CSE alumnus Tadayoshi Kohno (Ph.D. ’06), now a professor of computer science and engineering at the University of Washington, is one of the authors behind a controversial new paper on “Robust Physical-World Attacks on Machine Learning Models.”
Kohno – an expert in computer security and privacy – and his co-authors from University of Michigan-Ann Arbor, Stony Brook University and UC Berkeley noted that “deep neural network-based classifiers are known to be vulnerable to adversarial examples that can fool them into misclassifying their input through the addition of small-magnitude perturbations.” In short, they demonstrated how self-driving cars can be tricked into making dangerous mistakes with slight changes to the signs that may not be obvious to a driver on the road.
As first reported in the online journal Ars Technica, their research found that by altering street signs slightly can make substantial changes in how an artificial intelligence neural network interprets the signs.
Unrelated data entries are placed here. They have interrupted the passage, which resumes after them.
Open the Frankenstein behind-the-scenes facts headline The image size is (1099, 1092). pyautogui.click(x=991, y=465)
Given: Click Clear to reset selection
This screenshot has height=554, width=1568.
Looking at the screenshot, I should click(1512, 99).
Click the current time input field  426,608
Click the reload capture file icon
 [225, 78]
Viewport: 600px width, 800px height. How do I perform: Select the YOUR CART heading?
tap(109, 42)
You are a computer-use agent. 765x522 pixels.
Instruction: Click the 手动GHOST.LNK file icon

Made with standard color printing or stickers, the alterations can look like graffiti or just wear-and-tear to the naked eye.
In the most dramatic example reported in the public but not-yet-peer-reviewed paper, Kohno and his colleagues found a Stop sign made to look like it had natural weathering, which was consistently interpreted by a neural network as a 45 miles-per-hour speed limit sign – a misinterpretation that occurred 100% of the time. Likewise, a Right Turn sign was misclassified as either a Stop or Added Lane sign in 100% of testing conditions.
To analyze how AI would perceive different changes to signs, the co-authors trained their own neural network using a library of sign images because they found “no publicly available classifier for U.S. road signs.” Kohno and colleagues proposed a new attack algorithm called Robust Physical Perturbations (RP2) designed to generate perturbations by taking images under different conditions into account.
In an FAQ posted online in connection with the new paper, the authors noted that their “algorithm produces perturbations that look like graffiti. As graffiti is commonly seen on road signs, it is unlikely that casual observers would suspect that anything is amiss.” They admit that real self-driving cars may not be vulnerable to this type of attack, but “our work does serve to highlight potential issues that future self-driving car algorithms might have to address.”